§ **Data extracted from a collection**
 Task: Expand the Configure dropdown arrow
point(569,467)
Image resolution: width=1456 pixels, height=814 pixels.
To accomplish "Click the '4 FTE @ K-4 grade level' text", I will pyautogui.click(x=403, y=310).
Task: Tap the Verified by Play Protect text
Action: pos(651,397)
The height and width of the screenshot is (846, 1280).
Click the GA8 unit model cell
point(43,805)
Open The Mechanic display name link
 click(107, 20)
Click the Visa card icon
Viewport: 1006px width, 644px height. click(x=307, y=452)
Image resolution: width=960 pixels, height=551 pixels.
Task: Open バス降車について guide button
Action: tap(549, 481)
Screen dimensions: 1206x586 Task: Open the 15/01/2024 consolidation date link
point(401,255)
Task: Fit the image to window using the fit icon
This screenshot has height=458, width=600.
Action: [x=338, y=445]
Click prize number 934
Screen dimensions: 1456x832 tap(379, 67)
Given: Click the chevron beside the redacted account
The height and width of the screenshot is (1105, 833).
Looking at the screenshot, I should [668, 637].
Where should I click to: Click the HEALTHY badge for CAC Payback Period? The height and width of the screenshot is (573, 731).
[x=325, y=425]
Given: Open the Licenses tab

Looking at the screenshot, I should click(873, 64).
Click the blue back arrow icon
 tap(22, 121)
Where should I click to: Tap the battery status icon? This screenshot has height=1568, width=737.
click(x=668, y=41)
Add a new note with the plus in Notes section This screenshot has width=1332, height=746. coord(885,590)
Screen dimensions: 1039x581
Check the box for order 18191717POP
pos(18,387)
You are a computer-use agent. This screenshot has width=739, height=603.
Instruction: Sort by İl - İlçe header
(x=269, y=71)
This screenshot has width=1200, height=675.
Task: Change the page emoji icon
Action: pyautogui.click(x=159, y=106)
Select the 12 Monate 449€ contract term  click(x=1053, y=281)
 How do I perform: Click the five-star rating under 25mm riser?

§ **Assignment**
Please retype every entry above exactly as it stands.

§ **Solution to this task**
 Task: Expand the Configure dropdown arrow
point(569,467)
Image resolution: width=1456 pixels, height=814 pixels.
To accomplish "Click the '4 FTE @ K-4 grade level' text", I will pyautogui.click(x=403, y=310).
Task: Tap the Verified by Play Protect text
Action: pos(651,397)
The height and width of the screenshot is (846, 1280).
Click the GA8 unit model cell
point(43,805)
Open The Mechanic display name link
 click(107, 20)
Click the Visa card icon
Viewport: 1006px width, 644px height. click(x=307, y=452)
Image resolution: width=960 pixels, height=551 pixels.
Task: Open バス降車について guide button
Action: tap(549, 481)
Screen dimensions: 1206x586 Task: Open the 15/01/2024 consolidation date link
point(401,255)
Task: Fit the image to window using the fit icon
This screenshot has height=458, width=600.
Action: [x=338, y=445]
Click prize number 934
Screen dimensions: 1456x832 tap(379, 67)
Given: Click the chevron beside the redacted account
The height and width of the screenshot is (1105, 833).
Looking at the screenshot, I should [668, 637].
Where should I click to: Click the HEALTHY badge for CAC Payback Period? The height and width of the screenshot is (573, 731).
[x=325, y=425]
Given: Open the Licenses tab

Looking at the screenshot, I should click(873, 64).
Click the blue back arrow icon
 tap(22, 121)
Where should I click to: Tap the battery status icon? This screenshot has height=1568, width=737.
click(x=668, y=41)
Add a new note with the plus in Notes section This screenshot has width=1332, height=746. coord(885,590)
Screen dimensions: 1039x581
Check the box for order 18191717POP
pos(18,387)
You are a computer-use agent. This screenshot has width=739, height=603.
Instruction: Sort by İl - İlçe header
(x=269, y=71)
This screenshot has width=1200, height=675.
Task: Change the page emoji icon
Action: pyautogui.click(x=159, y=106)
Select the 12 Monate 449€ contract term  click(x=1053, y=281)
 How do I perform: Click the five-star rating under 25mm riser?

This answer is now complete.